Development of an immobilized mutant organic cation transporter column for on‐line screening using chromatographic techniques

Purpose To develop and validate and immobilize in a liquid chromatographic column format two point mutations of the human Organic Cation Transporters (R488M and G465R). Methods The membranes used in the study were obtained from a transfected MDCK cell line that expressed hOCT1‐R488M or G465R and hOCT1‐transfected MDCK cells [hOCT(+)]. The cells were homogenized, solubilized, and subsequently mixed with 160 mg of immobilized artificial membrane (IAM) stationary phase and the resulting mixture was dialyzed for 2 days.
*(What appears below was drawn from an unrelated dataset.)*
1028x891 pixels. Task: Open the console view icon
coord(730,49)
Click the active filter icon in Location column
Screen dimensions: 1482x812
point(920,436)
The resulting stationary phase mixture was packed into a HR 5/2 glass column to yield a 150 mm x 5 mm (ID) chromatographic bed. The column was placed in a HPLC system containing an on‐line scintillation detector. A series of nine displacer ligands with [ 3 H]‐MPP as the marker ligand were run through the R488M and the G465R column to obtain elution profiles showing a front and plateau regions. Results The R488M point mutation resulted in a change of the binding properties of the catechols and failed to exhibit the enantioselectivity observed for verapamil on the hOCT1 transporter, while the G465R exhibited similar binding properties as the hOCT1 however resulted in a non‐functional transporter. Conclusions The results suggest that the R488M mutation is not located at the transport site but in the vicinity of this site, while the G465R is believed to be in the transport site.